Reading text =>
··········

Ugly yes, but a workaround to play with immutable textures until we get a bug fix. Which i am sorry to say lately takes very long, but lets hope for the final OpenGL 4.2 driver!

Edit: Until we require mipmapped integer textures... Then this workaround can not work, as glGenerateMipmap does not work on integer textures. So back to the old way to init our textures for now :p.

@nvidia: which release is targeted for the OpenGL 4.2 final implementation? r285?

-chris

mfort
08-11-2011, 01:43 AM
I can also report that usage of glTexStorage2D has very negative impact on performance.

It looks like the glTexStorage2D does not allocate the mipmap levels at all. Later when calling glGenerateMipmap the driver realizes that there are no mipmap levels and allocates them by doing the same patch work as the older drivers. Essentially loading the texture back to memory, reallocating it with mipmaps and loading it back again. This round trip takes about 40ms for some large textures.

@nvidia: could you confirm this bug?

Groovounet
08-11-2011, 02:10 AM
@mfort It's maybe really early to expect performance.

pbrown
08-12-2011, 08:52 AM
@Chris Lux: I've dug into our GLSL compiler and root caused your issue related to the "binding" layout qualifier and have a fix undergoing testing. As I mentioned above, you may be able to get further with current drivers if you omit the "writeonly" qualifier.

I expect that one of my colleagues will be looking at the TexStorage* issue described here soon.

Chris Lux
08-13-2011, 02:44 AM
@Chris Lux: I've dug into our GLSL compiler and root caused your issue related to the "binding" layout qualifier and have a fix undergoing testing. As I mentioned above, you may be able to get further with current drivers if you omit the "writeonly" qualifier.
great to hear...


I expect that one of my colleagues will be looking at the TexStorage* issues described here soon.

··········

Supplied material =>

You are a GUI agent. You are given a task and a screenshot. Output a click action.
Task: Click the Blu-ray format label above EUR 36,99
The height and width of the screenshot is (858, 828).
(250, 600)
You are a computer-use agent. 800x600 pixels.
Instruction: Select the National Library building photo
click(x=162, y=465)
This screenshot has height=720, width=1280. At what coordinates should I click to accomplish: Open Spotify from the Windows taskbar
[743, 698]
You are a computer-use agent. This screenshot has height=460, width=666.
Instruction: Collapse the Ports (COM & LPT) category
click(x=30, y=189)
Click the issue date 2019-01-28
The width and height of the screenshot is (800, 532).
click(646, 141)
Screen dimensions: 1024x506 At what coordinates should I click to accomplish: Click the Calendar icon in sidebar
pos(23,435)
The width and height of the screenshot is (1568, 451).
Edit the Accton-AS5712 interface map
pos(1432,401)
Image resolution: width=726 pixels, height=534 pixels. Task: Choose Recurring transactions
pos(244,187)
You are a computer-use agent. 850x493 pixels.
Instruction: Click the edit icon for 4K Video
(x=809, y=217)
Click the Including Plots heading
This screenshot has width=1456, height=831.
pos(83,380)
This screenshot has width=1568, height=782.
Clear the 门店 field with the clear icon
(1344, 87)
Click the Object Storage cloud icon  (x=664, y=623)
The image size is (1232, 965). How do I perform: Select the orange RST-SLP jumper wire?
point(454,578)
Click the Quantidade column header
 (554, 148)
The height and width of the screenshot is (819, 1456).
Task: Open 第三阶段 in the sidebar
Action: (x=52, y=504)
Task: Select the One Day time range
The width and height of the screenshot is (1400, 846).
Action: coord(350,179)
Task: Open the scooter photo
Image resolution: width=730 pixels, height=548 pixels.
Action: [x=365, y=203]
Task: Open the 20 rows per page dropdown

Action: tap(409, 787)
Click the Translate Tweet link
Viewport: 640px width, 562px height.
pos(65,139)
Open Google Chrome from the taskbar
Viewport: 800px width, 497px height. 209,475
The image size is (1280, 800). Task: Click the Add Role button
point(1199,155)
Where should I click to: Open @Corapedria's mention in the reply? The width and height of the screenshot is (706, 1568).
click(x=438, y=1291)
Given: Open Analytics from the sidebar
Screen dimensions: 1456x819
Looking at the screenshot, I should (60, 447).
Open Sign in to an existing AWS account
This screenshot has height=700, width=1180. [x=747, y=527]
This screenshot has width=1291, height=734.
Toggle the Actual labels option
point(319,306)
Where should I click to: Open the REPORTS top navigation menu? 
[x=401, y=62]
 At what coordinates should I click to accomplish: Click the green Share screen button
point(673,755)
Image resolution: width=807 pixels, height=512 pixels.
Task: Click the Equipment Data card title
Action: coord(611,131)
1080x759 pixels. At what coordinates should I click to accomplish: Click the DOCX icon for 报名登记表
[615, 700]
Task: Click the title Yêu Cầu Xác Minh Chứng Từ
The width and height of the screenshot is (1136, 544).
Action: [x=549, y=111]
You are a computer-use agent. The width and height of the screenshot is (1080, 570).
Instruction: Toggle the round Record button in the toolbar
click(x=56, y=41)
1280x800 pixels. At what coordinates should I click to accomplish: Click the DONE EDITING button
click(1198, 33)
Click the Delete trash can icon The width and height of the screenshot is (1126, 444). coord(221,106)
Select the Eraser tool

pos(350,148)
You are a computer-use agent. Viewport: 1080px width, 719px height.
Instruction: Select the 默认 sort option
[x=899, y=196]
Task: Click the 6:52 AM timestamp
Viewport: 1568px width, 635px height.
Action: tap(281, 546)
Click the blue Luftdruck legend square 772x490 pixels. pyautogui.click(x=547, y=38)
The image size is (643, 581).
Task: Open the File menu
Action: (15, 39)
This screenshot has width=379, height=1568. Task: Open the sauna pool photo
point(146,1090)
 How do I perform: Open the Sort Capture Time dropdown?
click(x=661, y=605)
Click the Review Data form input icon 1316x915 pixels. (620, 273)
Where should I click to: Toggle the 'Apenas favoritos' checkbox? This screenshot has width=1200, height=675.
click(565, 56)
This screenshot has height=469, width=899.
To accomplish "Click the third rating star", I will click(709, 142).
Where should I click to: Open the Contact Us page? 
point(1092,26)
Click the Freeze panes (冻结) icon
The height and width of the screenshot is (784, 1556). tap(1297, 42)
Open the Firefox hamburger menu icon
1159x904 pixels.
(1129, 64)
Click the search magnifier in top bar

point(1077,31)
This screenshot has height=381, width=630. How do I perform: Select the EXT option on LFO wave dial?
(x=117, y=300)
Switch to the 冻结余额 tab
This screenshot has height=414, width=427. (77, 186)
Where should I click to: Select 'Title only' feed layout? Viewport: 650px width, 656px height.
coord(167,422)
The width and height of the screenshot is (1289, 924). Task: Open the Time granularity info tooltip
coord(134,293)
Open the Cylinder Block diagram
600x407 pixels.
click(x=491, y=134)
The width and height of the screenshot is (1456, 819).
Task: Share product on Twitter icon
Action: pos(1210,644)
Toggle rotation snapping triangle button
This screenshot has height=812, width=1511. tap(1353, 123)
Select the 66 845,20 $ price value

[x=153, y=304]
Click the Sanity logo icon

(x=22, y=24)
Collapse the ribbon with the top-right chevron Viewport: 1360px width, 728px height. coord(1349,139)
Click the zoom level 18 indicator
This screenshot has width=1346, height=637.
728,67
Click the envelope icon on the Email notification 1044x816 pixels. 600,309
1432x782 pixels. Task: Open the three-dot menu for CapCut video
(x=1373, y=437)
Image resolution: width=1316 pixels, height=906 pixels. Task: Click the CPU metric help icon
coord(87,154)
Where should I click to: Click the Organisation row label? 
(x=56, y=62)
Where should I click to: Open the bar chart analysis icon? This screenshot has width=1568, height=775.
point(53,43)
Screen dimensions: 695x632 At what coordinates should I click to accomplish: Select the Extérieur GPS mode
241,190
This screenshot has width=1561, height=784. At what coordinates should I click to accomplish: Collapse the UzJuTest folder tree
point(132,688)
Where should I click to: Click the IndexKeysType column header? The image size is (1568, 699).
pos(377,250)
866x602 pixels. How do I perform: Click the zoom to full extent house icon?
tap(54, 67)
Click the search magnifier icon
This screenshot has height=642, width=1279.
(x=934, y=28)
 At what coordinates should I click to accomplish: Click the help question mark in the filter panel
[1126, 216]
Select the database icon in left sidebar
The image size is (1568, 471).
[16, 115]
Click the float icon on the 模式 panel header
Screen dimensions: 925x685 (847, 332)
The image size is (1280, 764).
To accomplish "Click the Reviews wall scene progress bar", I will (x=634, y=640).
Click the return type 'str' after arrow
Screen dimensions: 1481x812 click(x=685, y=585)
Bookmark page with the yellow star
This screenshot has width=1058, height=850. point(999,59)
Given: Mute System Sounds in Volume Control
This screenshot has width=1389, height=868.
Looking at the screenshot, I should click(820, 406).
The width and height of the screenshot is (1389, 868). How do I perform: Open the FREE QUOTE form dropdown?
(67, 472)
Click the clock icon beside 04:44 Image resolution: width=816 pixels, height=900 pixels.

··········

Written instruction 1 =>
In the OpenGL driver thread, list every name that stands on its own line directly above a date and time.
Written instruction 2 =>
Please write out the OpenGL driver thread starting with "Edit: Until we" and going on through "impact on performance.".

Worked solution 1 =>
mfort
Groovounet
pbrown
Chris Lux

Worked solution 2 =>
Edit: Until we require mipmapped integer textures... Then this workaround can not work, as glGenerateMipmap does not work on integer textures. So back to the old way to init our textures for now :p.

@nvidia: which release is targeted for the OpenGL 4.2 final implementation? r285?

-chris

mfort
08-11-2011, 01:43 AM
I can also report that usage of glTexStorage2D has very negative impact on performance.